**Dataset extract:**
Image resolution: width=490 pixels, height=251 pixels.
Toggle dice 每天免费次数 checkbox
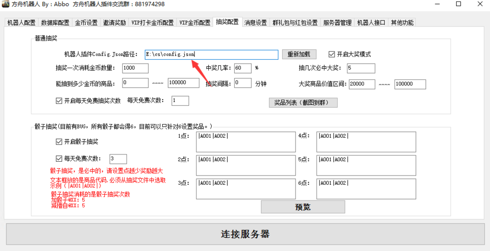(59, 159)
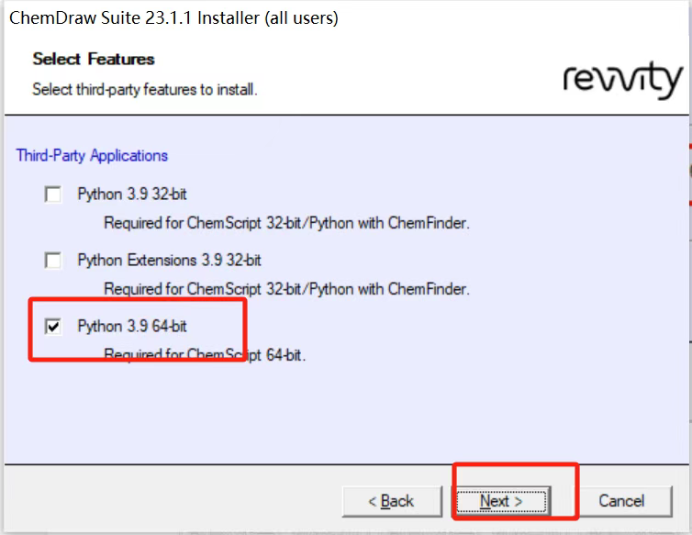Image resolution: width=692 pixels, height=535 pixels.
Task: Click the Next button to continue
Action: tap(502, 501)
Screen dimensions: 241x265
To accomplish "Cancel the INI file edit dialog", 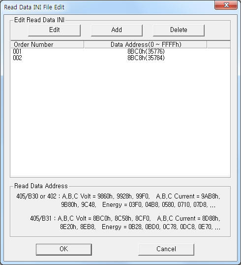I will pyautogui.click(x=166, y=249).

**Do this:**
Please edit the records from the start up to and including the line with "Action: tap(502, 501)", replacing "Toggle" with "Switch" and leaving everything else unchanged. Give only those lines, without the pictures.

**Solution for this exercise:**
Image resolution: width=490 pixels, height=251 pixels.
Switch dice 每天免费次数 checkbox
(59, 159)
Image resolution: width=692 pixels, height=535 pixels.
Task: Click the Next button to continue
Action: tap(502, 501)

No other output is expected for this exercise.